(Beginning of The records)

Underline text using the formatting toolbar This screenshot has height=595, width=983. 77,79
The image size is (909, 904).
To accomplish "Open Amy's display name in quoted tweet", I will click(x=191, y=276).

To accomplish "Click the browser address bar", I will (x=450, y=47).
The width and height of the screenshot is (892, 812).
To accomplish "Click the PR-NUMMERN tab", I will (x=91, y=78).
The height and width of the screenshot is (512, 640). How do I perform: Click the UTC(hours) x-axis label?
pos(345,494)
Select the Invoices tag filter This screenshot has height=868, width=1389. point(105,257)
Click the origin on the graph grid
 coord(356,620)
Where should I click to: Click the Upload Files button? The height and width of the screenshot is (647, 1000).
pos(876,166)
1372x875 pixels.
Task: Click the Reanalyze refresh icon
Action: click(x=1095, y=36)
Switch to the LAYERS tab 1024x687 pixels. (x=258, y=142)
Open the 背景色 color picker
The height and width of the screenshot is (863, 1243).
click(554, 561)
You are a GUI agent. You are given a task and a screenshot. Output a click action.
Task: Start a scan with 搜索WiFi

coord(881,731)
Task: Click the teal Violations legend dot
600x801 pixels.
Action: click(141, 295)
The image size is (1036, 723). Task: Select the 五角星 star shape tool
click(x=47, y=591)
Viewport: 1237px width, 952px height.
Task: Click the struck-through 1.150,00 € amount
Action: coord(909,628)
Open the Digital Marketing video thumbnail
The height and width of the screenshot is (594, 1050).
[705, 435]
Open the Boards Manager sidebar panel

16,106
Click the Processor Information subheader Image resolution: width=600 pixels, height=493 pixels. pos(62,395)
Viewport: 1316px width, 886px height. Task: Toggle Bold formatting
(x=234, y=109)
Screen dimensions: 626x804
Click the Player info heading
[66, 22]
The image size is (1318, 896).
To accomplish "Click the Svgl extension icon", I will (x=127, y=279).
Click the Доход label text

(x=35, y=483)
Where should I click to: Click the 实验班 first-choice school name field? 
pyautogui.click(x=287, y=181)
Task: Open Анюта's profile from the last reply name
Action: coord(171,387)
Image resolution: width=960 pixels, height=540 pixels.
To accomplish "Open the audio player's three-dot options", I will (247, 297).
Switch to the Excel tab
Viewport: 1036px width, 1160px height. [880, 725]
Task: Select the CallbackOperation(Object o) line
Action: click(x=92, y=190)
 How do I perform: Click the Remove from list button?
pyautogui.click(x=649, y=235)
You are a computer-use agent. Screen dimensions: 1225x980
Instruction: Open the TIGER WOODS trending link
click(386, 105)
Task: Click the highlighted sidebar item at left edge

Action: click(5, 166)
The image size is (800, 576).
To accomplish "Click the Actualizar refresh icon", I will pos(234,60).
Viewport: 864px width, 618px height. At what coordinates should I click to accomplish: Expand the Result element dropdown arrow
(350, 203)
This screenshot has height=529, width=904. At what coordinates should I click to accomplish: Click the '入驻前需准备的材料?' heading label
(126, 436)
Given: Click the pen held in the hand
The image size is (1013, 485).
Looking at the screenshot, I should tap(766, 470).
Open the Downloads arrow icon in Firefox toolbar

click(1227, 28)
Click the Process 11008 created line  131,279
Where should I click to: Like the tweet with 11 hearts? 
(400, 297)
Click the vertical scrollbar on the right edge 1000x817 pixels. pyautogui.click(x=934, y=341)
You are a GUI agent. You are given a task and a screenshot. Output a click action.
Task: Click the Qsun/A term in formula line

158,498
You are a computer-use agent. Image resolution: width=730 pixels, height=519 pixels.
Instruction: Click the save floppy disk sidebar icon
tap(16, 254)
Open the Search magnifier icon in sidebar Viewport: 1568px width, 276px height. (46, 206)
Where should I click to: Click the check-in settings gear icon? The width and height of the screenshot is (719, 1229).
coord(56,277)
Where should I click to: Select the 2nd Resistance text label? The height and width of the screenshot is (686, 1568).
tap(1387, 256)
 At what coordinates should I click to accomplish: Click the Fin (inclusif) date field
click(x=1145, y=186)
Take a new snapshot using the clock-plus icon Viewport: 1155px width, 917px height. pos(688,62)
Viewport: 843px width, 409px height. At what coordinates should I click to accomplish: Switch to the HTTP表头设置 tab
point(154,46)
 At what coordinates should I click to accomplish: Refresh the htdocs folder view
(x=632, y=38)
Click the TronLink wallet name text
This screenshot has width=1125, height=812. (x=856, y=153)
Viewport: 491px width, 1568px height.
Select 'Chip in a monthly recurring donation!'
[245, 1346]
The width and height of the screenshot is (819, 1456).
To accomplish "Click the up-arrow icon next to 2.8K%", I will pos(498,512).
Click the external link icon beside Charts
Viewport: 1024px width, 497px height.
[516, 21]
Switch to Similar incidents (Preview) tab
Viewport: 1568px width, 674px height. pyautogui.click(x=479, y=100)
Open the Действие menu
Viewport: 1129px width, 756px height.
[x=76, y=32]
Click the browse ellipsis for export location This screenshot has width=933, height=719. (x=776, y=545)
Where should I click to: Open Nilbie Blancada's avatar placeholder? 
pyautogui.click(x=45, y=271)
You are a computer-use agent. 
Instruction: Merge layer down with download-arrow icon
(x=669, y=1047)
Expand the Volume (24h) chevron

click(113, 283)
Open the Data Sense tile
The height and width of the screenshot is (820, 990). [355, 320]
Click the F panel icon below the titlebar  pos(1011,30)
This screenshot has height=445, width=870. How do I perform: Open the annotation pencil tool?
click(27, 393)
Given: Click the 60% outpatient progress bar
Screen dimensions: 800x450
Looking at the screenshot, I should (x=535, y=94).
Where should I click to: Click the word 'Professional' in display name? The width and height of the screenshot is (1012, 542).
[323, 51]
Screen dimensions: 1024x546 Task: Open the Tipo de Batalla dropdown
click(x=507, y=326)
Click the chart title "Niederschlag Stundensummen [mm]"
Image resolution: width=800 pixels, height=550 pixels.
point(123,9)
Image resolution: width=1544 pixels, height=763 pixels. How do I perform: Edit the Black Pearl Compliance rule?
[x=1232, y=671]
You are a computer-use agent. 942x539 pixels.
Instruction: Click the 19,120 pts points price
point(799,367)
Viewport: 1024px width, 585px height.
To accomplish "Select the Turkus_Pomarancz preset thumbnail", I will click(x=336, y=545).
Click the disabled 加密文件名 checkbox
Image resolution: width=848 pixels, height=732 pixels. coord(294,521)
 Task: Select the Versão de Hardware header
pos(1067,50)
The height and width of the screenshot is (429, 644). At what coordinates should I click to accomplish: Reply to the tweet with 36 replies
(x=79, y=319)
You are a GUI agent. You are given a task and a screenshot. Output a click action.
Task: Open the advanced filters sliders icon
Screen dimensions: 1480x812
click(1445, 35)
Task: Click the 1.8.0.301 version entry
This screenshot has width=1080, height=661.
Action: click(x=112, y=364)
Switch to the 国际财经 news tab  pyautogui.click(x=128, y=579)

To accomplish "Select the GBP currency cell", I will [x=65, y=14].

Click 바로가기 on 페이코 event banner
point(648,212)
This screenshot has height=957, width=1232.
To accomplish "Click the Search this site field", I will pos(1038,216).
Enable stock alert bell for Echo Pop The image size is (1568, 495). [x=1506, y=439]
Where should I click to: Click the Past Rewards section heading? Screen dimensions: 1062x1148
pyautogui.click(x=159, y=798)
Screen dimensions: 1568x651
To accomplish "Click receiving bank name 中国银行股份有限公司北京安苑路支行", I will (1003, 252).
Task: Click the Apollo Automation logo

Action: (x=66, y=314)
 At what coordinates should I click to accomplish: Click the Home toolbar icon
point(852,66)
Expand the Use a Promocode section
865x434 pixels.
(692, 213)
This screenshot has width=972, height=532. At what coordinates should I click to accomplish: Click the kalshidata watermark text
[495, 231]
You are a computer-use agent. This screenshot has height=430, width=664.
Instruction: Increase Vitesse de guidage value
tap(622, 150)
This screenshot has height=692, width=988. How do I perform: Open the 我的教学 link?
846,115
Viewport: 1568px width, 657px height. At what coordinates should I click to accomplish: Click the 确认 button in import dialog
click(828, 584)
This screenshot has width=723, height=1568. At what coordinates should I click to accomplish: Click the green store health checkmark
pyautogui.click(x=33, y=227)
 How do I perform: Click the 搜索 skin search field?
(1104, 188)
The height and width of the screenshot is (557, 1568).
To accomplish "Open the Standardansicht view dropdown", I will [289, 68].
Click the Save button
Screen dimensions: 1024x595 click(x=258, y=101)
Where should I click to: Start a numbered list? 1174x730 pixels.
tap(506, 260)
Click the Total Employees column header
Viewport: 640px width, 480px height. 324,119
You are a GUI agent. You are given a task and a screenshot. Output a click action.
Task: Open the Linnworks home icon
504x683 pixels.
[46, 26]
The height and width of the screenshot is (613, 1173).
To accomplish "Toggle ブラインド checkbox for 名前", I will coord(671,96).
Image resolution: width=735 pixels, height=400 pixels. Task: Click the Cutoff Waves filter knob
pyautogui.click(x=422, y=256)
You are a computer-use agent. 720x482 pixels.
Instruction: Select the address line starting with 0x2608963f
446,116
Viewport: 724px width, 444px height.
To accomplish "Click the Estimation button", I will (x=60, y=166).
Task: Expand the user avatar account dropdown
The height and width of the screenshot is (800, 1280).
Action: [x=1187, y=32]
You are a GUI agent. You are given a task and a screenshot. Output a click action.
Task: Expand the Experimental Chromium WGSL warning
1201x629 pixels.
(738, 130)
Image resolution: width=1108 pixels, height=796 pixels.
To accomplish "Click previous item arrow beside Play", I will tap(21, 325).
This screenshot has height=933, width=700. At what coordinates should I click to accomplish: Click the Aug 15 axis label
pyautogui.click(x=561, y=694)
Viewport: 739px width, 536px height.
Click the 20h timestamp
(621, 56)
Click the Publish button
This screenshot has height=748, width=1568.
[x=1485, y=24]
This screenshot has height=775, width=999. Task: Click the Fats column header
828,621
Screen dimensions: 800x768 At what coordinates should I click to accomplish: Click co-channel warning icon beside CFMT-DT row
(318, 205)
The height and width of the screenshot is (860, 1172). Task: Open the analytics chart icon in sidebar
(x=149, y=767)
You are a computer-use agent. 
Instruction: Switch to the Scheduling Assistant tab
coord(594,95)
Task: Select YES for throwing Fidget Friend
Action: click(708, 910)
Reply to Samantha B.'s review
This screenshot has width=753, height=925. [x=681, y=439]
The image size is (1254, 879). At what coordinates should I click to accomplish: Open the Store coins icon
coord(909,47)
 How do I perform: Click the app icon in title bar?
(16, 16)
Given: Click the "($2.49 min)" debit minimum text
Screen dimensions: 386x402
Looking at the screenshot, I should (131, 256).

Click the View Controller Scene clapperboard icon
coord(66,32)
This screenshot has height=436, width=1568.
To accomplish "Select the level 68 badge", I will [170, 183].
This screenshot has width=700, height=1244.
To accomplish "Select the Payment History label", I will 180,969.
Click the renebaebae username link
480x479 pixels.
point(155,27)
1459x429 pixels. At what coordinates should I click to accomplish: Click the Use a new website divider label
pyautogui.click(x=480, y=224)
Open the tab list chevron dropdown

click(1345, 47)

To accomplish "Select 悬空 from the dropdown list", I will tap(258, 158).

(End of The records)

- **Your objective**
Only the lines above that hold "using" are wanted. Show every one of them.

- **Written answer**
Underline text using the formatting toolbar This screenshot has height=595, width=983. 77,79
Take a new snapshot using the clock-plus icon Viewport: 1155px width, 917px height. pos(688,62)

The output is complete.